Мы здоровы, и волнение у нас утихает, но как тяжко было эти дни читать газету, Вы понимаете; нервы у нас обоих очень расстроились, как, впрочем, и у всех. Вашего адреса я не знаю, это очень жаль; пишу все еще на адрес Громбаха.
Пишу немного, потому что Елизавета Николаевна захватит письмо к почте, она ждет. Не беспокойтесь о нас. Елиз. Н. кланяется Вам.
93[187]
Москва, 25 апреля 1906 г.,
вторн., 7 ч. веч.
Дорогие мои!
Даже и не верится, что после завтра открывается Дума. Что-то будет! Полдня уходит на чтение газет. Уже теперь кое-что ясно. Ясно, во-первых, что Дума расколется надвое: на кадетов умеренных с Милюковым во главе, которые за мирные попытки и умеренные подачки крестьянству и рабочим, и на революционную группу, куда войдут левые кадеты и все крестьяне. Вероятно, перевес будет на стороне этих крайних, и тогда Дума сразу начнет наступательно, т. е. объявит открытую революцию. Вождем крестьян будет, как уже теперь видно, Аладьин. Недавно я слышал рассказы о нем одного его земляка, прив. – доц. Яковлева. Аладьину 33 года или около того; его отец был из крестьян, но уже мелким удельным чиновником. Сам Аладьин учился в симбирской гимназии и дошел первым учеником до 8 кл.; он способен, говорит Яковлев, не по гимназически, память хорошая и пр.; он белокур, вид смышленого мастерового, голубые, чуть насмешливые глаза. За эту усмешку он и пострадал в 8-м кл. Как раз тогда перевели к ним директором Свешникова, известного искоренением неблагонадежности в разных гимназиях. Он сразу невзлюбил Аладьина и однажды объявил ему: А., если вы не бросите эту улыбку, я вас завтра же выгоню из гимназии, на что Аладьин ответил, что эта улыбка не в его власти, и был выгнан. Тогда он отправился в Казань и в том же году выдержал там экстерном на круглое 5. Потом он учился в Петерб. унив. на естественном, попался по рабочему делу, посидел и был выслан на сколько-то времени в родной Симбирск, но отсюда предпочел удрать заграницу. Поехал он сначала в Бельгию и принялся изучать электротехнику, оттуда перебрался в Англию. Теперь он уже 8 лет прожил за границей, служа где-то электротехником в Лондоне. В ноябре он вернулся в Россию, в Симбирск. Он никогда не имел ничего общего с крестьянами, но за эти несколько месяцев он, благодаря своему большому организаторскому таланту, занял среди симбирского крестьянства такое положение, что крестьяне ему в рот смотрели и каждое слово его было для них свято. Конечно, он прошел в Думу, да и все депутаты от Симб. губ. выбраны с его согласия. Держался он на выборах, как видно, хитро и ловко, и вообще, должно быть, бестия. Но вместе с тем, похоже, и убежденный человек (может быть, это только ненависть к сытым барам, след. и кадетам); он с.-р. Это он организовал в Петерб. совещание крестьянских членов Думы (в его же квартире), и верно он же будет их вождем.
94[188]
Москва, 11 января 1908 г.
пятн., 7 час. веч.
Дорогие мои!
Маруся купает Наташу и еще собирается купать Сережу, а я, кончив Литер. Обозр., собираюсь пойти в Литер. – Худож. кружок послушать реферат Овсянико-Куликовского.
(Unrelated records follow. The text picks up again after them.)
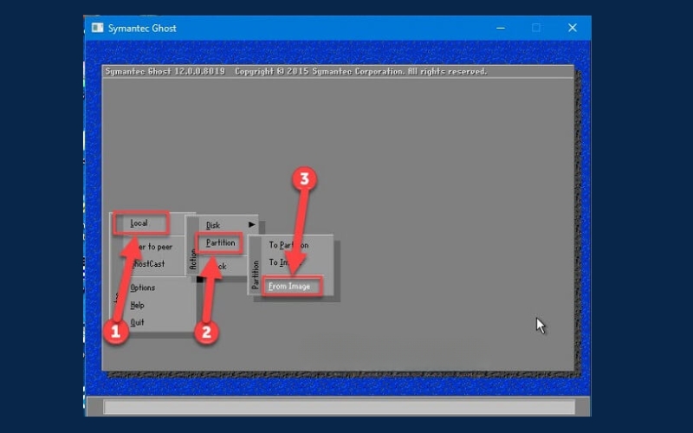Open the Local menu entry
The width and height of the screenshot is (693, 433).
point(139,223)
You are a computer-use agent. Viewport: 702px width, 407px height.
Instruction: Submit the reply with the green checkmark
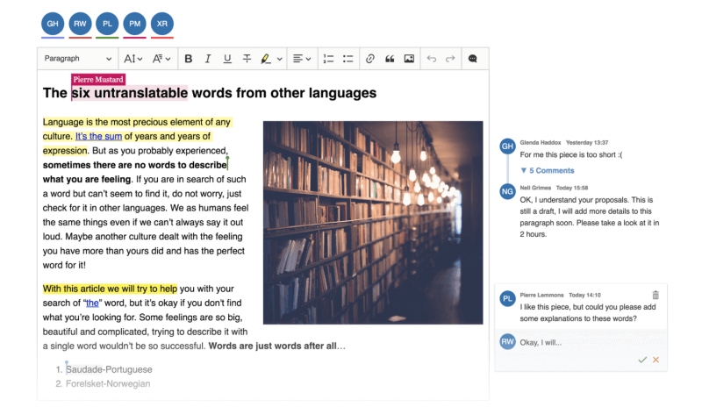click(x=642, y=360)
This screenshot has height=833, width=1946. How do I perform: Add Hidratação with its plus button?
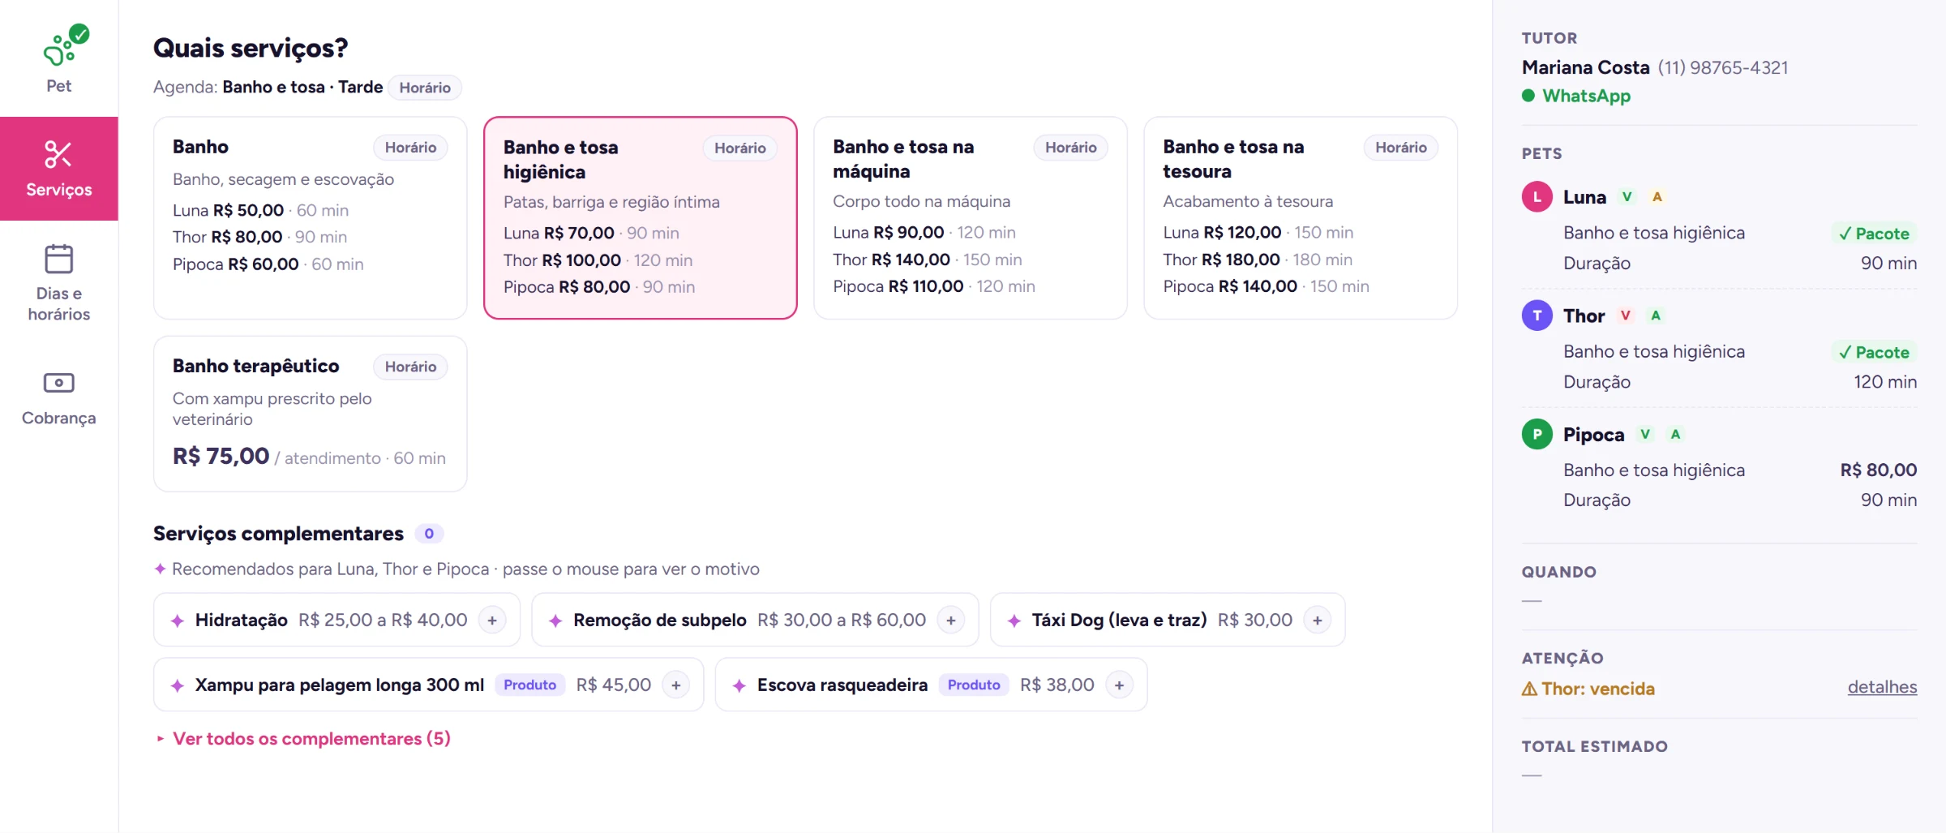(x=492, y=620)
Вчера вечером был Венгеров – он приехал на неделю по делам Пушкина. Рассказывает, что мой Чаад. в Петерб. имеет большой успех – видное явление сезона; передал чужие хвалы и сам говорит комплименты. Академия дала его на разбор Нестору Котляревскому. Большого шума наделала среди пушкинистов моя «Северная любовь Пушкина», в янв. книге В. Евр. Это ново и смело; Венгеров говорит, что это роман, т. е. моя фантазия, но возражения, которые он делает, так наивны на мой взгляд, что нимало меня не убедили. Лернер – хороший знаток Пушкина – пишет мне, что моя статья – ряд натяжек, и что он пишет на нее возражение. А пока я не слышал ни одного дельного возражения.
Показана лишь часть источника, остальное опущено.